TEXTE SOURCE:
+ + + + + + +
Et l’on sent passer dans sa voix comme une caresse.

« Eh bien ! Mais je ne demande pas mieux, je suis si heureuse de parler de lui.

« Julien, vous le savez sans doute, est né à Rochefort, en janvier 1850 ; mais ce que vous ignorez peut-être, c’est que, venu au monde ayant déjà un grand frère, une sœur de vingt ans, alors que sa mère n’attendait plus d’autre enfant, il a été comme le rayon de soleil de l’hiver, le benjamin choyé, aimé, gâté, oh ! combien ! »

Et la vieille dame, visiblement heureuse de revivre les années envolées, poursuit :

« Il y avait huit femmes dans la maison de Julien : sa mère, sa grand’mère maternelle, la sœur de sa mère, sa grand’mère paternelle, une tante, une vieille tante, Rosalie et la fille de cette dernière. C’était patriarcal ; tous vivaient unis et entouraient Julien de soins.

« Quand je l’ai vu pour la première fois, il avait huit jours, il était joli, il était délicieux. Nous étions toutes en admiration devant ce bébé.

« Ce que je vous dis là ne vous intéresse peut-être pas, mais c’est plus fort que moi, quand je parle de lui il me remonte du cœur tous ces menus souvenirs. »

Et, comme j’assure Mme Lieutier que je prise fort, au contraire, ces petites anecdotes dont nous sommes friands, elle continue, me donnant des détails sur le caractère de son neveu :

« Il était très doux et extrêmement intelligent. Tenez, il me revient un de ses mots d’enfant. Il avait trois ans. On se mettait à table.

“Ah ! mon Dieu ! s’écrie-t-il tout à coup, que c’est ennuyeux toujou se coucher, toujou se lever, toujou manger de la soupe qui n’est pas bonne.”

« C’était, en somme, résumer la vie, n’est-il pas vrai ? »

La famille Viaud appartenait à la religion réformée, très pratiquante et très méthodiste. Le jeune Julien fut élevé par elle dans les principes de la doctrine de Luther, et il était, pendant sa prime jeunesse, un zélé protestant.

J’interroge Mme Nelly Lieutier sur les goûts d’enfant et de jeune homme de son neveu.

— Songeait-il à devenir littérateur ?
+ + + + + + +
ENTRÉES FOURNIES:
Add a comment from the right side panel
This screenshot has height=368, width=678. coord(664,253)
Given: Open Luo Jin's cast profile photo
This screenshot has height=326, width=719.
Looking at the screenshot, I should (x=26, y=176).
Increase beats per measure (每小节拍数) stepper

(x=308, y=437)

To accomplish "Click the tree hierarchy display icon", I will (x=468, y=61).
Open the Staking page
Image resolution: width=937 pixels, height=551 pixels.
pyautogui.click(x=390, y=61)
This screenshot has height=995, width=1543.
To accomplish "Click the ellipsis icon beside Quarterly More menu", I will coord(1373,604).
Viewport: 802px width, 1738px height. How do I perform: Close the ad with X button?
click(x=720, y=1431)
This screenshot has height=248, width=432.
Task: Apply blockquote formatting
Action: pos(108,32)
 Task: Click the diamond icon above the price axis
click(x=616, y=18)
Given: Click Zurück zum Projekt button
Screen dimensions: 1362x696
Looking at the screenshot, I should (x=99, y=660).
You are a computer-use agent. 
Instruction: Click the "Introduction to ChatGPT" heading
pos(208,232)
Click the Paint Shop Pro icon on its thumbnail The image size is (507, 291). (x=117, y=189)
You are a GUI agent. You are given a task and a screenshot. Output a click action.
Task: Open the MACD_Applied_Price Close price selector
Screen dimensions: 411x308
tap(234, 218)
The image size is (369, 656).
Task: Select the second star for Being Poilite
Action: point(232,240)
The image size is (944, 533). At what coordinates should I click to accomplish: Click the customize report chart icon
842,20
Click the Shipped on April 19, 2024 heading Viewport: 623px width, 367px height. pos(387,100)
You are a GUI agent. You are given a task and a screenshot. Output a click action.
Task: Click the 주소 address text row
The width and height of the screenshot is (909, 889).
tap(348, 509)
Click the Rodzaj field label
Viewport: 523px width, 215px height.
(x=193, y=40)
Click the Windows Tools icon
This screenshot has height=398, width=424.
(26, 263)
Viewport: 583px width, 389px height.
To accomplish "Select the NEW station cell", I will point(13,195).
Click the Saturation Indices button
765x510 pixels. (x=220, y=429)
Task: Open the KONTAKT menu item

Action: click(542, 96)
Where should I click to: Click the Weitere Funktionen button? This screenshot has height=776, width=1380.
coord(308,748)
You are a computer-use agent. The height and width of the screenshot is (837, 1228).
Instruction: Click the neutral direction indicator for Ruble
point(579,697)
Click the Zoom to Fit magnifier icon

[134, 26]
+ + + + + + +
À FAIRE:
(a) Répondez brièvement à partir du texte source :
(i) Dans quelle ville et à quelle date Julien est-il né ?
(ii) Combien de femmes vivaient dans sa maison ?
(iii) À quelle religion appartenait la famille Viaud ?
(b) Recopiez sans rien changer le passage du texte source qui va de « Et l’on sent » jusqu'à « Julien de soins. » inclus.
Les entrées fournies forment un matériau à part, indépendant du texte source.

RÉPONSES CORRECTES:
(a)
(i) À Rochefort, en janvier 1850.
(ii) Huit femmes.
(iii) À la religion réformée.

(b)
Et l’on sent passer dans sa voix comme une caresse.

« Eh bien ! Mais je ne demande pas mieux, je suis si heureuse de parler de lui.

« Julien, vous le savez sans doute, est né à Rochefort, en janvier 1850 ; mais ce que vous ignorez peut-être, c’est que, venu au monde ayant déjà un grand frère, une sœur de vingt ans, alors que sa mère n’attendait plus d’autre enfant, il a été comme le rayon de soleil de l’hiver, le benjamin choyé, aimé, gâté, oh ! combien ! »

Et la vieille dame, visiblement heureuse de revivre les années envolées, poursuit :

« Il y avait huit femmes dans la maison de Julien : sa mère, sa grand’mère maternelle, la sœur de sa mère, sa grand’mère paternelle, une tante, une vieille tante, Rosalie et la fille de cette dernière. C’était patriarcal ; tous vivaient unis et entouraient Julien de soins.